They say you can’t judge a book by its cover. You also can’t judge a library’s value to the community by simply the books on its shelf. Last week’s Friends of the Library’s Murder Mystery Dinner is a perfect example of community value added far beyond library books.
The dinner was the culmination of this year’s community read, A Little Mystery. The Friends’ group sponsors the read every year with a different book and theme. This year’s theme led naturally to the murder mystery dinner. More than 100 of us gathered at the Raynham Park Club to enjoy dinner and a little murder a la carte. For those of us caught up in the moment of this shared experience, it felt like a “village” event – that wonderful feeling of community and sharing that comes along all too infrequently. It was a moment that gave me cause to reflect on how the public library contributes to the feeling of community.
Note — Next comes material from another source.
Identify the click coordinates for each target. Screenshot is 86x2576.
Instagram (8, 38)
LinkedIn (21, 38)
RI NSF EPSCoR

Sociologist Ray Oldenburg has coined the term “third places” to identify those places in the community outside of home (“first place”) and work (“second place”). Third places refer to locations where people spend time, enjoy themselves, exchange ideas and build relationships. They are the informal spaces that are often mainstays in a neighborhood, places where both random and intentional in-person relationships are made. It might be a barbershop, church, local pub, golf course or gym. It might be the public library.
Being a “third place” gives us the opportunity to know our users, and for them to get to know others in the community. We’d all like to think we live in a place where people care about others. Life is a lot easier when you are part of a network of friends and family, a community, a neighborhood. If you have a library card, then you are part of the community in a unique way – you are part of a community of library users. We care about our users and offer them opportunities to connect with each other – whether it’s through a summer reading program, a storytime, a book club, a program on a shared interest, a community read, or a murder mystery dinner. We care about our users becoming active learners and intellectually curious, independent adults, and we offer materials and services to support that end.
The “third place” public library contributes to the community in a way that enriches the common good, building and strengthening the bonds that tie us together – creating a place we all want to live in.